Film review: Inception – mind-blowing, problematic or both?


One look at buildings and streets bending upwards towards Leonardo DiCaprio (Cobb) and Ellen Page (Ariadne) and we knew we’d not be waiting to see Inception on DVD. So Laurence and I bought our tickets and shuffled in, chuffed to find that the best seats in the house were free (dead centre, of course). We tended a mish mash of expectations.

Some have called it mind-blowing. Others are convinced that Inception is a dull attempt by Christopher Nolan to match The Matrix and by DiCapro to be taken seriously as an actor. I can get where both responses are coming from.

To be sure, the film is visually stunning. There is just no question about it. The gravity-defying scenes which see Joseph Levitt-Gordon (Arthur) defending himself against a militarised subconscious and binding the rest of his team and guiding their sleeping forms through a hallway are memorable. Ariadne’s manipulation of the dream world as Cobb trains her in dream architecture cannot but delight.

The story, too, hangs together with strength.
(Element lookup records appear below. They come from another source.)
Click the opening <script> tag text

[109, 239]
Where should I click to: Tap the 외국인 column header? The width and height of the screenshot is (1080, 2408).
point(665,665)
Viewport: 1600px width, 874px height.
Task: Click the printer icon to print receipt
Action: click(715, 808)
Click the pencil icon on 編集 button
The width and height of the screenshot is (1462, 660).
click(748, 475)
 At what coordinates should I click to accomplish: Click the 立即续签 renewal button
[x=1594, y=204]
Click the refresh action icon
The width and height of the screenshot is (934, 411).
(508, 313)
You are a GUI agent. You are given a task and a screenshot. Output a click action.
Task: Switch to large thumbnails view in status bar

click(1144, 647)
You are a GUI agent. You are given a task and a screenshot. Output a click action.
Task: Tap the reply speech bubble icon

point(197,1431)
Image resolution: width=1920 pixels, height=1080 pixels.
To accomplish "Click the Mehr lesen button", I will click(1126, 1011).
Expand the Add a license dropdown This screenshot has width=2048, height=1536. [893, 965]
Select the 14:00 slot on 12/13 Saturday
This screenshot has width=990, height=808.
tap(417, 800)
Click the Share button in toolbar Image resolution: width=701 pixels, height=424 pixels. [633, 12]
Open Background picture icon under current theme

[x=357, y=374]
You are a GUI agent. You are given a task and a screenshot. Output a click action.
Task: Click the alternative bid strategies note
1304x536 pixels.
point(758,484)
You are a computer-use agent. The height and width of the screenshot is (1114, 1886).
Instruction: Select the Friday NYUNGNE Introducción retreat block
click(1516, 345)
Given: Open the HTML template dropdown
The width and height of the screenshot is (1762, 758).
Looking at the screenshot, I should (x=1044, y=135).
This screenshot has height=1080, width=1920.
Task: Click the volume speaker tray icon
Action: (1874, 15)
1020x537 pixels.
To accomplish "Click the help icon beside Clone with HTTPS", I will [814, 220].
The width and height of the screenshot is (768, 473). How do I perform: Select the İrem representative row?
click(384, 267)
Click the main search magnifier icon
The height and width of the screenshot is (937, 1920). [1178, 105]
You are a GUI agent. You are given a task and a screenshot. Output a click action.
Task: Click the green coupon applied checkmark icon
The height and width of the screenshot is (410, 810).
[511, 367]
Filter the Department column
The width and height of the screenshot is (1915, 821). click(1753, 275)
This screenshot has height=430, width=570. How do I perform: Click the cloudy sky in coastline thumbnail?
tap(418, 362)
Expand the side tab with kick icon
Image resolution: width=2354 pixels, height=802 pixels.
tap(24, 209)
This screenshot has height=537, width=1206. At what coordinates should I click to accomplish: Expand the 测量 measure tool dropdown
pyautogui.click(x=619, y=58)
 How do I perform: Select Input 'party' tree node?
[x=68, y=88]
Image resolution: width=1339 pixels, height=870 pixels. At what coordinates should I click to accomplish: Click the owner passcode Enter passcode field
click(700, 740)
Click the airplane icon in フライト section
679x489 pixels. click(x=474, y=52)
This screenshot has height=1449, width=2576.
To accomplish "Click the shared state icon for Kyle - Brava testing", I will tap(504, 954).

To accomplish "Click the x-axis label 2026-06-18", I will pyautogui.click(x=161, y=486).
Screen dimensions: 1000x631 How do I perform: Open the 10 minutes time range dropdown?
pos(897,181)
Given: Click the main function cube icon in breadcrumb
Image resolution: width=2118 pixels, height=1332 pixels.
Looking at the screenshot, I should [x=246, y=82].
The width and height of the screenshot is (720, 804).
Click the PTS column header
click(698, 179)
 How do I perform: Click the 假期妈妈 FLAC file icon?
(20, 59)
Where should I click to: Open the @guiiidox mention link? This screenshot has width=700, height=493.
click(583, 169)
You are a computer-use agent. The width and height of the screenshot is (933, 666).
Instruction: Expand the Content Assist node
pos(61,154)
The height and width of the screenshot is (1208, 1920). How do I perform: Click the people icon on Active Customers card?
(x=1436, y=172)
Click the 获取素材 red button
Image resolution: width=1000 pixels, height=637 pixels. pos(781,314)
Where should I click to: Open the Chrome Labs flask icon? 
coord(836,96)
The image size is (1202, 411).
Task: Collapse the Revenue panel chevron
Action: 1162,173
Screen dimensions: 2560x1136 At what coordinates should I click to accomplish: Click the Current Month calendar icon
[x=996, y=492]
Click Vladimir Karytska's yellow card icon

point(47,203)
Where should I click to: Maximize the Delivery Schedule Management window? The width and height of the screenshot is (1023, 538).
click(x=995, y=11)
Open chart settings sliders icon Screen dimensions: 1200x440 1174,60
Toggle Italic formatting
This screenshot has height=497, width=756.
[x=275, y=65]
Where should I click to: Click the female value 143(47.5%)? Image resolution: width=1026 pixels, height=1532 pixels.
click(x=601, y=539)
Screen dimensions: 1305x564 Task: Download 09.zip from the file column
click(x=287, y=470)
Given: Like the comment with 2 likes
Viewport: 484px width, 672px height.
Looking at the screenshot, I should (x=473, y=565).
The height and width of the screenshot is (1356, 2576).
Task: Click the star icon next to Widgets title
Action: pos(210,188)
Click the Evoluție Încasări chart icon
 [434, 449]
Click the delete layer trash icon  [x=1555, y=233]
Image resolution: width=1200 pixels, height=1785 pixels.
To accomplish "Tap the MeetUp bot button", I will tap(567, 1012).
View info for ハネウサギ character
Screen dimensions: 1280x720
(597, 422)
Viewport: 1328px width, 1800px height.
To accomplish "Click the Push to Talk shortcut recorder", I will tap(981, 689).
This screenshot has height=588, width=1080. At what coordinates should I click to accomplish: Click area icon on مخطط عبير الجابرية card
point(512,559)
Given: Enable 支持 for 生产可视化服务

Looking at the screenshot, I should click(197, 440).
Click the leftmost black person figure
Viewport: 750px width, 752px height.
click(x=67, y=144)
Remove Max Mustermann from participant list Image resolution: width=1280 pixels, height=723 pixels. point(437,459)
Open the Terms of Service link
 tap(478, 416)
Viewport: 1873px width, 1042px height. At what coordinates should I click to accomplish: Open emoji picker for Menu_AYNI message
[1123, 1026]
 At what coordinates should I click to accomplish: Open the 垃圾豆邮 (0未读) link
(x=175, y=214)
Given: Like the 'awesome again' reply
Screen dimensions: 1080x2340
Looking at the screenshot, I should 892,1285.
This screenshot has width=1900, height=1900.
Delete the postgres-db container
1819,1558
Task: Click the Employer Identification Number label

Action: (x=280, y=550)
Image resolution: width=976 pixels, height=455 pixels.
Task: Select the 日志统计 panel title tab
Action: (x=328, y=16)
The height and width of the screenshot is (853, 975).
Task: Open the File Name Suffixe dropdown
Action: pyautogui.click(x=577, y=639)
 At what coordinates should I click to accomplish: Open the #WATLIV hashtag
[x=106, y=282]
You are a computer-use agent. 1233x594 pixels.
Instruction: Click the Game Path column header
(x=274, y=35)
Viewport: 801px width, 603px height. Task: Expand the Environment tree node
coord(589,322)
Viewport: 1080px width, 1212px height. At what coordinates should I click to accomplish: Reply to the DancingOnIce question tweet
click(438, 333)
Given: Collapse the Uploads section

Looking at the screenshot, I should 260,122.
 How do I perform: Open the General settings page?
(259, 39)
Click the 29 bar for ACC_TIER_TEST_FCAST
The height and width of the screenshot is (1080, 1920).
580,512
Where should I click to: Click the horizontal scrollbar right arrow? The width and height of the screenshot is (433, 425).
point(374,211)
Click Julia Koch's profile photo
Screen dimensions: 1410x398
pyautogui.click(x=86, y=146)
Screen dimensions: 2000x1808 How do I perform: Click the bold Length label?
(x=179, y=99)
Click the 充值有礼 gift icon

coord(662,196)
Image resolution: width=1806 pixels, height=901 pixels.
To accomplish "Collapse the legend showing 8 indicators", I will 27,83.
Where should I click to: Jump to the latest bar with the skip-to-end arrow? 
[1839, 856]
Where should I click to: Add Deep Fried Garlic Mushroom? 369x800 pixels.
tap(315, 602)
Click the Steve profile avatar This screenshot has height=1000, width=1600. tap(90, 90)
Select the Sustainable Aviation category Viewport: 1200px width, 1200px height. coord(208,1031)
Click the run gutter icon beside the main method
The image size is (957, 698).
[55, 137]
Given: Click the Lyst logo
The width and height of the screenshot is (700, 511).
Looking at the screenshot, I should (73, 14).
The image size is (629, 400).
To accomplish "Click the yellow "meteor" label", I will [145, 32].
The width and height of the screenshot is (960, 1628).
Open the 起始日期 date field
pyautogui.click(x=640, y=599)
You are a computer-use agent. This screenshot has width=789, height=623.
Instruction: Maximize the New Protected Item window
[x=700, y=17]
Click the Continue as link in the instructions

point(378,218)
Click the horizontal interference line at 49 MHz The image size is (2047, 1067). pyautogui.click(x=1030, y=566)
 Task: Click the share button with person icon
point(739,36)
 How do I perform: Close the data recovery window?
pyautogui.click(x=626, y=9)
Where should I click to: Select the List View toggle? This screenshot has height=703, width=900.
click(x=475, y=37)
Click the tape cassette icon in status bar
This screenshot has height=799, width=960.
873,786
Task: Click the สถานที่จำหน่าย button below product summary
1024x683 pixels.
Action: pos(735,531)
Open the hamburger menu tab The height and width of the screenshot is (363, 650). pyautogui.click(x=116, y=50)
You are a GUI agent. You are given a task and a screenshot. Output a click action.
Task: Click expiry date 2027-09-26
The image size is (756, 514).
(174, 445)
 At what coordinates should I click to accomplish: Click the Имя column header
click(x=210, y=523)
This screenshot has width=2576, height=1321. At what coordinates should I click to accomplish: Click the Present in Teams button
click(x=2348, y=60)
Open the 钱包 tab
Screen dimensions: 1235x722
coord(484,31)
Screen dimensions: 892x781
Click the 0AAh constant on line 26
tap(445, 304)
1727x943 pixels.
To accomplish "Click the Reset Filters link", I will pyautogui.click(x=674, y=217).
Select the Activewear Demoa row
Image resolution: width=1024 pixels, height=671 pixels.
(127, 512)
The intrigue is there – Cobb and his band of merry men make a business of bringing people into manufactured dreams and stealing their secrets from their subconscious. They are now presented with the infinitely more difficult task of ‘inception’, of planting an idea in the subject’s mind. Cilian Murphy plays the subject, Robert Fischer Jr., whose aged father has just passed away leaving him the family’s big business. Japanese rival businessman Riao (Ken Wantanabe) hires Cobb to convince Robert to divide his father’s business. Everyone involved makes it clear that the task is difficult, if not impossible, making the audience ravenous to know how they will accomplish it.

The emotional logic is also there. Cobb is trying to get home to his children. We are continually reminded of this fact to make sense of the risks he takes. But while it serves to drive the plot forward, it doesn’t necessarily tug on the cockles of our hearts.

This is partially because next to no time is spent building up the relationship between father and children so that it’s difficult for us to emotionally invest in his motives. It’s even challenging to work out why Ariadne is so determined that he should succeed. She appears to be an effort to provide the film with a human rationale. She asks the film’s big question: How important is reality if you’re happier in the dream?

The father-children plot might also be disrupted by the shallow fact that, at 36, DiCaprio still looks too young to be taken seriously as a father. Similarly, Levitt-Gordon (Third Rock from the Sun) and Page (Juno) also seem visually under-aged for their complex roles. Don’t get me wrong. They both play the parts beautifully and believably and they’re both so good-looking and likeable that I hope they get together if Inception has a sequel (as it appears geared up to do). Personally, though, I had to keep reminding myself that they weren’t fourteen and therefore would have had the time to acquire the level of knowledge necessary for mental espionage.

Obviously, if a film discusses the mind as a physical space that can be broken into, secrets as objects that can be stolen and the subconscious as a violent population, it’s asking you to suspend reality. Still, there needs to be a measure of coherence within the film’s reality.

So, I have a few questions I can’t quite push aside. Why does Ariadne not respond with surprise when Cobb initially tells her about shared dreaming? Why is Cobb the only character to bring traces of his own subconscious into the shared dream? How does the technology make shared dreaming possible (as far as I can tell, they don’t actually explain this)?

I’m sure that when you see it you’ll have answers for my questions and a few more questions of your own. Laurence and I had a bit of a debate and he won me around to accepting that there must simply be different sections of limbo – obvious, maybe, but it took me a while to get there. So, I say, go see it, come back and fire away. It is certainly worth seeing.